I shot a Fisher, (aka Fisher Cat), with a what should have been the proper lens, a 500mm mirror, I wasn't very sharp, looking at the EXIF data I realize I'd left the focal length set at 24mm for AS. Only got one shot, before it disappeared behind the tree it was clinging to. You don't often see them in broad daylight, and they'd just recently extended their range into Connecticut.
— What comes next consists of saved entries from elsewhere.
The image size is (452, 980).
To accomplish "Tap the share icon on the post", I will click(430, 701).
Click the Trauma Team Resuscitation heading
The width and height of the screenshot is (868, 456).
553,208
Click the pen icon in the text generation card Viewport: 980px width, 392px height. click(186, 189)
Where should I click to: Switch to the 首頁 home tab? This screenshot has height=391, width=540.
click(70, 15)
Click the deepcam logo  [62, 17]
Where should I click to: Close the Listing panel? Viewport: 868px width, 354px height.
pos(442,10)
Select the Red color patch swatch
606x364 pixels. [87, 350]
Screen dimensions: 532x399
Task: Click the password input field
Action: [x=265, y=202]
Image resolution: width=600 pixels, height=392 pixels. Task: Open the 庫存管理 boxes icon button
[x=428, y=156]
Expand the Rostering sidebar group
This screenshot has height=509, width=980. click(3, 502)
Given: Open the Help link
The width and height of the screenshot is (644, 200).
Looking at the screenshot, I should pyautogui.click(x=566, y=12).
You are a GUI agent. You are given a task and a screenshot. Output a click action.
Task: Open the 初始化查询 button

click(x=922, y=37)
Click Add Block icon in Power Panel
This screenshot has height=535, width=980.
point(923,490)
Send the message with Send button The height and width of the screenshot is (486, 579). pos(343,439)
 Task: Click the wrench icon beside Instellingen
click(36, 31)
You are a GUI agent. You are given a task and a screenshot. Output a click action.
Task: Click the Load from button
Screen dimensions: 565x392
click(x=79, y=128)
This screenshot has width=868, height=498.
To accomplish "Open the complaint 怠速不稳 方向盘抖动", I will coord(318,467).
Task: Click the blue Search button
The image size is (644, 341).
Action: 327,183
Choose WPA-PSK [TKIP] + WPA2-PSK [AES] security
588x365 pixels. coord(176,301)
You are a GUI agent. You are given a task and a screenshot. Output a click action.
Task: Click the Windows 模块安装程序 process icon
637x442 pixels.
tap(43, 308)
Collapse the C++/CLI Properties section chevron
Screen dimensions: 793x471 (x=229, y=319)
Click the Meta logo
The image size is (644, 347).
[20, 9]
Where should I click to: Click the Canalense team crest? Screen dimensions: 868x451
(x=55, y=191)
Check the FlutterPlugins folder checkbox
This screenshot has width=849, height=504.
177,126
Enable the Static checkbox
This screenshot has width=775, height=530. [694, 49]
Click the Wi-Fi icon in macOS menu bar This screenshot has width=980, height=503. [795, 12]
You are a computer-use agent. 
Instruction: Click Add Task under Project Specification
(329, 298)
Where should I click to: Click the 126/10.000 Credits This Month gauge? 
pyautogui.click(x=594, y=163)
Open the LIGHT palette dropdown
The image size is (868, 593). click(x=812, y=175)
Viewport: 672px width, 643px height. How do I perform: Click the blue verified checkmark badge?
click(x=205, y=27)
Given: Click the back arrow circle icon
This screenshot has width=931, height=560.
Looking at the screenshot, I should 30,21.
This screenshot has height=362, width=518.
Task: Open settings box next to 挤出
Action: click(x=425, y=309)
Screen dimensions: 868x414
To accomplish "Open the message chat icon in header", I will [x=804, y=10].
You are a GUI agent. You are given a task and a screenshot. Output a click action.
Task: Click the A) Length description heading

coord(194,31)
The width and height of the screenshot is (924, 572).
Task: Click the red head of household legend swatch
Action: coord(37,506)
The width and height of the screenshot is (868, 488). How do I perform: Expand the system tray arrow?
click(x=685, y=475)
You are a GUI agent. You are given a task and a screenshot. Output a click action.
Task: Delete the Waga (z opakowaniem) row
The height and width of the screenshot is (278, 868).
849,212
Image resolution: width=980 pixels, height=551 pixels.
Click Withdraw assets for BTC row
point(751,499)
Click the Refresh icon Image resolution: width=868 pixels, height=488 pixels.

Haven't seen any since.

On 4/24/2013 5:26 PM, Larry Colen wrote:
On Wed, Apr 24, 2013 at 02:07:24PM -0600, steve harley wrote:
<https://www.dropbox.com/s/zzfzb014ja641qw/50pixel_heron.png>

okay sorry for the tease, the lens was 15mm, and the distance around
30 yards, so the bird is about 50 pixels long, shown at 300%; the
only way i found the bird in the image was by scanning the image at
extreme zoom and noticing the classic heron "gaff-rigged" wing shape

15mm has been good practice, but i'm putting the 50mm back on the
camera for a while
HEh! reminds me of the time I was riding back to work after lunch
on the Coyote Creek Trail (not 100m from where John, Aahz and I were
shooting) and saw a bobcat walking up the trail.  I had my camera with me,
around my neck, and was able to turn it on, and using autofocus get
a couple of photos of the bobcat before it left the trail.

Of course, the lens I had on the camera was a zoom, at full wide, so
even though I had my camera, and in theory a suitable lens mounted,
I wasn't able to extend it to telephoto mode, so my photo was just about
clear enough to prove that I had seen either a bobcat, or a really, really
big housecat.

The only other time I've gotten a good view of a bobcat was heading to
the lumber yard one morning, there was one sitting in a field between
the driveway to the lumber yard and the creek.  That, of course, was the
only time that I went to the lumber yard without grabbing my camera and
putting it in the car.  The shots I got with my phone, again, were just
good enough to more or less prove that I had actually seen a bobcat.